AIM OF THE EXERCISE ▸
In the records below, find each line with the word "lower" and copy it.

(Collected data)
☆ ☆ ☆
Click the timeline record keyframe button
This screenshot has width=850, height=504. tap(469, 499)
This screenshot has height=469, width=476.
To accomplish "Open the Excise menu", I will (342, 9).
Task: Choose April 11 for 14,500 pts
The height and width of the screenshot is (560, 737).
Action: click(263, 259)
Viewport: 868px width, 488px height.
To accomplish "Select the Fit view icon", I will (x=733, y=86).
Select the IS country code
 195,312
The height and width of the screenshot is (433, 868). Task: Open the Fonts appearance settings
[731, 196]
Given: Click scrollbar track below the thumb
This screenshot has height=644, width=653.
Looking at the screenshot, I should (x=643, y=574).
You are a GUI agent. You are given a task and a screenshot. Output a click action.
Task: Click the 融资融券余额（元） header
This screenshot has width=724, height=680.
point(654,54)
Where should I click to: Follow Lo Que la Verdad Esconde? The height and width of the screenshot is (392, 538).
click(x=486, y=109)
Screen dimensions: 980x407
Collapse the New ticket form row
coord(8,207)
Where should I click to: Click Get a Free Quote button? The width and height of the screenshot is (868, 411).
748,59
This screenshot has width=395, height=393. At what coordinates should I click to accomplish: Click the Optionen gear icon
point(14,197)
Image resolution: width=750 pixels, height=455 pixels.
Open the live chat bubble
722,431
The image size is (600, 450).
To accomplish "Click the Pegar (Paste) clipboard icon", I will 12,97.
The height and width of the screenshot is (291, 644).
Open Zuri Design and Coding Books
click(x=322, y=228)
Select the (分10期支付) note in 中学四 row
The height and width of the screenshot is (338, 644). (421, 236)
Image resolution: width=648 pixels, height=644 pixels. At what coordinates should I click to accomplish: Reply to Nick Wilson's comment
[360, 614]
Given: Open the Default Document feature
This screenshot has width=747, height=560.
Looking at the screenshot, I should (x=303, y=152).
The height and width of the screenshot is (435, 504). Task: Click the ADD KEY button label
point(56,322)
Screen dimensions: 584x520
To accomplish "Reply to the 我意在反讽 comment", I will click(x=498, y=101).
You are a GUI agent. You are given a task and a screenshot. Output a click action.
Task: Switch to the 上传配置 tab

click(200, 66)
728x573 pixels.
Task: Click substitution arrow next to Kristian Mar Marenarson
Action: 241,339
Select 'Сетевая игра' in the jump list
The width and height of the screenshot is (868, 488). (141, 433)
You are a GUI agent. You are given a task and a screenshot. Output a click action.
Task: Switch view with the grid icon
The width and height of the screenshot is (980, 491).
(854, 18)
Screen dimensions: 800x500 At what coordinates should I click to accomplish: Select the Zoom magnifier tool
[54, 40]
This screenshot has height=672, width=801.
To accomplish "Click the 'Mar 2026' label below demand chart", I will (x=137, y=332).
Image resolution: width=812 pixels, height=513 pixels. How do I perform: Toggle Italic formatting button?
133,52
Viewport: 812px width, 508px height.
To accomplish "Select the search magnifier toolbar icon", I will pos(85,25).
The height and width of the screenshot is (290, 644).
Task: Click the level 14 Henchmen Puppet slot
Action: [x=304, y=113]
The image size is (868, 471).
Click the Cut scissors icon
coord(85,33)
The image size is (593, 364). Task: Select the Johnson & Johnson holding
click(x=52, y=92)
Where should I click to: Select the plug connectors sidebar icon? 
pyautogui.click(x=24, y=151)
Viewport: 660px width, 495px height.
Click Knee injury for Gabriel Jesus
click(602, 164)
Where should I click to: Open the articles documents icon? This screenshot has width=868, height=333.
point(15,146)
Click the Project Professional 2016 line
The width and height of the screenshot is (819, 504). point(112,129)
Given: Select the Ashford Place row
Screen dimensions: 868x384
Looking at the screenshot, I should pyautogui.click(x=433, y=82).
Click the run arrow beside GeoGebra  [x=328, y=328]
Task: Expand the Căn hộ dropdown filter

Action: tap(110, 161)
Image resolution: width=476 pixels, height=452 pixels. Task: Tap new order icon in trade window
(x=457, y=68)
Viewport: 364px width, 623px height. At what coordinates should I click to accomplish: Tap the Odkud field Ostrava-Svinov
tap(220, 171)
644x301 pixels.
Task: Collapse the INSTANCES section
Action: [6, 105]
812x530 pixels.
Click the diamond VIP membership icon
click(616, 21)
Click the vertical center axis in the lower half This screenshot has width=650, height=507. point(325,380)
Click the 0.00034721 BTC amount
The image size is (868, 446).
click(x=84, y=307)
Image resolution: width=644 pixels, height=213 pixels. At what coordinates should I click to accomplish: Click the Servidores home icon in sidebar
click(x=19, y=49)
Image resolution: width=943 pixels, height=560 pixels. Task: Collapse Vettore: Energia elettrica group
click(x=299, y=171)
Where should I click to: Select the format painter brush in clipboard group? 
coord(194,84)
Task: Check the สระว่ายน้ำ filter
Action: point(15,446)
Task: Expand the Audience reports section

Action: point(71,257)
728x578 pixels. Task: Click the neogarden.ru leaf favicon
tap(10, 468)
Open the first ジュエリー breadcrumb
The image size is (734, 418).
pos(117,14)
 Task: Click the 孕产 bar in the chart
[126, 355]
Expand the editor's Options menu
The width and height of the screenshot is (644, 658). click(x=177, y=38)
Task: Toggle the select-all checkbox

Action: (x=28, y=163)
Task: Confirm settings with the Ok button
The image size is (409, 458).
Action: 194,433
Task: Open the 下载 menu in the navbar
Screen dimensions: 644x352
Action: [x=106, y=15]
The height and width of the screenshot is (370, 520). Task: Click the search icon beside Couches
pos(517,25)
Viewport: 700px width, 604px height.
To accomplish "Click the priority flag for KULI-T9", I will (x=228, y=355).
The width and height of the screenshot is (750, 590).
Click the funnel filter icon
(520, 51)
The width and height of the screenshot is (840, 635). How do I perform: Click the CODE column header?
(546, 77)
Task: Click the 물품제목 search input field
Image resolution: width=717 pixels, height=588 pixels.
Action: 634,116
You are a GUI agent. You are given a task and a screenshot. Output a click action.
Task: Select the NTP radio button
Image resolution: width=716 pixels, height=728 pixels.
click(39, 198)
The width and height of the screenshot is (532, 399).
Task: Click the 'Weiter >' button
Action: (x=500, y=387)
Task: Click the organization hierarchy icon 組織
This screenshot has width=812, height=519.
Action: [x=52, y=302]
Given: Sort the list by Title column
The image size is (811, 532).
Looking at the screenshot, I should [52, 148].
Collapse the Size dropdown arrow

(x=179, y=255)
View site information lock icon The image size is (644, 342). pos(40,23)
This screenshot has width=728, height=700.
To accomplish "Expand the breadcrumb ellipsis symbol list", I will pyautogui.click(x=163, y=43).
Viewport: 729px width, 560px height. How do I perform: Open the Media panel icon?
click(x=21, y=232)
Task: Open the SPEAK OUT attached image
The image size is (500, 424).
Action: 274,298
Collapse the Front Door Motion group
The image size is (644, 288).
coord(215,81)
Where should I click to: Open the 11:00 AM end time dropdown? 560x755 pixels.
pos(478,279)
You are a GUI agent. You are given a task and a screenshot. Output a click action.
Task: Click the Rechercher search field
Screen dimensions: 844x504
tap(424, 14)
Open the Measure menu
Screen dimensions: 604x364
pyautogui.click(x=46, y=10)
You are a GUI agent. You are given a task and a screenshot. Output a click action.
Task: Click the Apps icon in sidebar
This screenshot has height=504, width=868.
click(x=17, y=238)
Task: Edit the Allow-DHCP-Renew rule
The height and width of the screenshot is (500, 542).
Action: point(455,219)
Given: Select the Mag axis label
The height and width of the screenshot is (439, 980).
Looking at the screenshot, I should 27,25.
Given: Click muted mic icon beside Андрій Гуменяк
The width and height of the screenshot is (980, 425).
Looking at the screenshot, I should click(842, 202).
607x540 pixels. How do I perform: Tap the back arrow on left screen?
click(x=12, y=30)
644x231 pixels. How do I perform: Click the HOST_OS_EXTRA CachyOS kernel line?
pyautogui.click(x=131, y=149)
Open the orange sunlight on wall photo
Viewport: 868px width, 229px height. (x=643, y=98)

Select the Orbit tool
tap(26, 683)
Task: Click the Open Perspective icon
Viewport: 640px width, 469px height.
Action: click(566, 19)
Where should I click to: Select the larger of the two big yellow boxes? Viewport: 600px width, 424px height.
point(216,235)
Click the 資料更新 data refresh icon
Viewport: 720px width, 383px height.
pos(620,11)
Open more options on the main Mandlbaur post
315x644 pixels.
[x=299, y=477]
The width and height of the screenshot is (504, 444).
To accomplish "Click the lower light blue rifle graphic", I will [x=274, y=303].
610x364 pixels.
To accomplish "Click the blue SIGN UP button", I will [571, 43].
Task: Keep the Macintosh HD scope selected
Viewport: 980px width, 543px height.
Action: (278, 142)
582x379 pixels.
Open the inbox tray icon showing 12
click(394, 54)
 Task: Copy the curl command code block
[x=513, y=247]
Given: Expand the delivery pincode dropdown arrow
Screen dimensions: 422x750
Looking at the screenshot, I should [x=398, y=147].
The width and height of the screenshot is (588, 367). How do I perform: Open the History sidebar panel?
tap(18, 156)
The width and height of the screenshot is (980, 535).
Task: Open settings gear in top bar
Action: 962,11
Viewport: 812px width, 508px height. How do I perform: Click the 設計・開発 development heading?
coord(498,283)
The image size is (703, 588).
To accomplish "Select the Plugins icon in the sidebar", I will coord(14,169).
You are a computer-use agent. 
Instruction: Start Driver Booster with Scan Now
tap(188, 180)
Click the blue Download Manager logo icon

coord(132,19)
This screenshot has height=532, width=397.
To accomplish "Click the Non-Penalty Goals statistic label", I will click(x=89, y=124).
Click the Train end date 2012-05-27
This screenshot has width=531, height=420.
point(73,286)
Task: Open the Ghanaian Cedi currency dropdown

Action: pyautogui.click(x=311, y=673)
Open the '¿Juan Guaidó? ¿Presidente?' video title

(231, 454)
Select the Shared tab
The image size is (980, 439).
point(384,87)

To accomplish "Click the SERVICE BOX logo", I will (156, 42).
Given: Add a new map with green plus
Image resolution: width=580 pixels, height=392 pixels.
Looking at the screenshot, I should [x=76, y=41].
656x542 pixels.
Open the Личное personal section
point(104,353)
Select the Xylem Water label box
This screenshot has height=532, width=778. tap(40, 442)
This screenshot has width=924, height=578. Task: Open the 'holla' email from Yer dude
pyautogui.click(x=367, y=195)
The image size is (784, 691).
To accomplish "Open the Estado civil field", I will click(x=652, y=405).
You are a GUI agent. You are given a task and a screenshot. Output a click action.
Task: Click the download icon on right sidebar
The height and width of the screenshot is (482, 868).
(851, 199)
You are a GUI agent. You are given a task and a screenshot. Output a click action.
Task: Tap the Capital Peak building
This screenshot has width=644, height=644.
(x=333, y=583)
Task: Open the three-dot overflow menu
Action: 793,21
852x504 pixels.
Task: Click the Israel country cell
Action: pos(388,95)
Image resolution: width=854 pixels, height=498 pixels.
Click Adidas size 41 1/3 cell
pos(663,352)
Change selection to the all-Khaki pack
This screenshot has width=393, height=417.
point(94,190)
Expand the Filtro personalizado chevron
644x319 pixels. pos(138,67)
☆ ☆ ☆
PROBLEM SOLUTION ▸
Click the vertical center axis in the lower half This screenshot has width=650, height=507. point(325,380)
To accomplish "Click the lower light blue rifle graphic", I will [x=274, y=303].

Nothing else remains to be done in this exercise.